» What is being asked: The required output is a copy of each line in the material below that includes "section".

━━━━━━━━━━━━━━━━

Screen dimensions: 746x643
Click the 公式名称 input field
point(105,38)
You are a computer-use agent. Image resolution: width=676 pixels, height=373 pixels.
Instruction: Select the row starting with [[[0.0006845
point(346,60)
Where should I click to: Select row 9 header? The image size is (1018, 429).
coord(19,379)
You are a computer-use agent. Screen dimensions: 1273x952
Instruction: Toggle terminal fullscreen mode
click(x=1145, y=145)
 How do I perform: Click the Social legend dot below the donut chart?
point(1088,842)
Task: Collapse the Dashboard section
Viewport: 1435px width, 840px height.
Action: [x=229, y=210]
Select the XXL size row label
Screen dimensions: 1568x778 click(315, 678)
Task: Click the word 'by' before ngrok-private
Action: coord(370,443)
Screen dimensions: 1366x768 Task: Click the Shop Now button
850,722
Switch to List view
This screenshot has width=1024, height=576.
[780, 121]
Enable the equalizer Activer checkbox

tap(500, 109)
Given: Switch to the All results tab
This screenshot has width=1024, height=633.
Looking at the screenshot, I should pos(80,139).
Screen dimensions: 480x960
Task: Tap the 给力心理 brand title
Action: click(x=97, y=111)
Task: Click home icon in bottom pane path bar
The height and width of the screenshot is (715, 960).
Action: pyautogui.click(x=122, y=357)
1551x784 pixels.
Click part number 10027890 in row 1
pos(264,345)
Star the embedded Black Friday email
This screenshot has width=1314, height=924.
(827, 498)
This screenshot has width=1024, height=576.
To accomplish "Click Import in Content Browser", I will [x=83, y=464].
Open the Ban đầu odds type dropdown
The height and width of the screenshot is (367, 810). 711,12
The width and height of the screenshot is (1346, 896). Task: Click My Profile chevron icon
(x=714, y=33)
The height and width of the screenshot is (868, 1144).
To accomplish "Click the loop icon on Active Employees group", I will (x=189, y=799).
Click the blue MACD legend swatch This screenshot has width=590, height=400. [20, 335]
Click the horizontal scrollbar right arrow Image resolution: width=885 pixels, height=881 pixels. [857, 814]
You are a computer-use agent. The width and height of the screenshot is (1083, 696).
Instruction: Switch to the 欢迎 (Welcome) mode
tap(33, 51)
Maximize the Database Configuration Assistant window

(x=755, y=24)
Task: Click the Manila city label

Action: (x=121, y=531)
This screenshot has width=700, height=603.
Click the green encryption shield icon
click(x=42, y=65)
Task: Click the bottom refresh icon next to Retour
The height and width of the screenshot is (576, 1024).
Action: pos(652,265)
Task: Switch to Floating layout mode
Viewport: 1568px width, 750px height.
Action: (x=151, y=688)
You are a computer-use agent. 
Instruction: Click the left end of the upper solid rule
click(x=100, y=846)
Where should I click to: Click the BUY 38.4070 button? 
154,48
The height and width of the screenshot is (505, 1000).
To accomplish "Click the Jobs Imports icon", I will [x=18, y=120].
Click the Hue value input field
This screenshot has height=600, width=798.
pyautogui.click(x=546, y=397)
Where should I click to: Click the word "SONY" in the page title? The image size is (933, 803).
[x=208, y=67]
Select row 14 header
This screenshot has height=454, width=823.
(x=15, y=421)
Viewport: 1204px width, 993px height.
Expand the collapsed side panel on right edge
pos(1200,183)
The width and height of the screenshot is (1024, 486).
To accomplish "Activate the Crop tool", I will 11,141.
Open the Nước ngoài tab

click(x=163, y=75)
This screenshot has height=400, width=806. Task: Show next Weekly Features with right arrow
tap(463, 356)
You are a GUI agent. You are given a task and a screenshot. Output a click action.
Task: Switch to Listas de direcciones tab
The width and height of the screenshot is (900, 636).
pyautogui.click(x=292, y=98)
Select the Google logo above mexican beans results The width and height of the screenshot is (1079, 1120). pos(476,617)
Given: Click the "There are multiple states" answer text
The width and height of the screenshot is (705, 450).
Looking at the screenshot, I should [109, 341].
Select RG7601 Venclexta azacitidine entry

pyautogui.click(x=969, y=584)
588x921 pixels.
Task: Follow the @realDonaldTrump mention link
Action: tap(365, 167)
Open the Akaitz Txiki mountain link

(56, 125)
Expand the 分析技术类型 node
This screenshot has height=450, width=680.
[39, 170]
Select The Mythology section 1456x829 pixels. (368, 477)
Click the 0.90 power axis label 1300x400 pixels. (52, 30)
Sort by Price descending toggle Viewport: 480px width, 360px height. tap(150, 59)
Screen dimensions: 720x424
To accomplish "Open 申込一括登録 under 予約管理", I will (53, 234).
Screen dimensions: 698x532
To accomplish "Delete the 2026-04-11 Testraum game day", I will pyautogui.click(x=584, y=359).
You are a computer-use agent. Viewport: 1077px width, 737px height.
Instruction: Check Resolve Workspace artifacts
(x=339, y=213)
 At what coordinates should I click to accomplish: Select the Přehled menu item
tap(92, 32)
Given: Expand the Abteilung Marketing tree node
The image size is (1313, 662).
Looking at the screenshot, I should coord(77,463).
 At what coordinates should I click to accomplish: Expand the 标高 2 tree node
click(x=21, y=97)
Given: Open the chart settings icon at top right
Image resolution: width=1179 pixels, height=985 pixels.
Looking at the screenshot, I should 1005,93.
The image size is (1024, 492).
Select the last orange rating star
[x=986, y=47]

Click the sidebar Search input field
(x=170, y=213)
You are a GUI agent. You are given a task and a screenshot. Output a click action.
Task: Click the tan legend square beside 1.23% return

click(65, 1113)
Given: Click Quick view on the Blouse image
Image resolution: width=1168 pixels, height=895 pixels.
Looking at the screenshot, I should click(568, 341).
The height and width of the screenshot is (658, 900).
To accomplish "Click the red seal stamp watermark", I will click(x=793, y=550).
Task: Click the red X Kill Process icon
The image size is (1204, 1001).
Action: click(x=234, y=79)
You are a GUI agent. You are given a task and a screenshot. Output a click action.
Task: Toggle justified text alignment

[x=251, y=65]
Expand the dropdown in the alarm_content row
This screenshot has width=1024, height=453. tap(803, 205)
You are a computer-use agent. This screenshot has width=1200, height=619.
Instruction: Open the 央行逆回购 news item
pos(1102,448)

━━━━━━━━━━━━━━━━

» Finished task:
Task: Collapse the Dashboard section
Select The Mythology section 1456x829 pixels. (368, 477)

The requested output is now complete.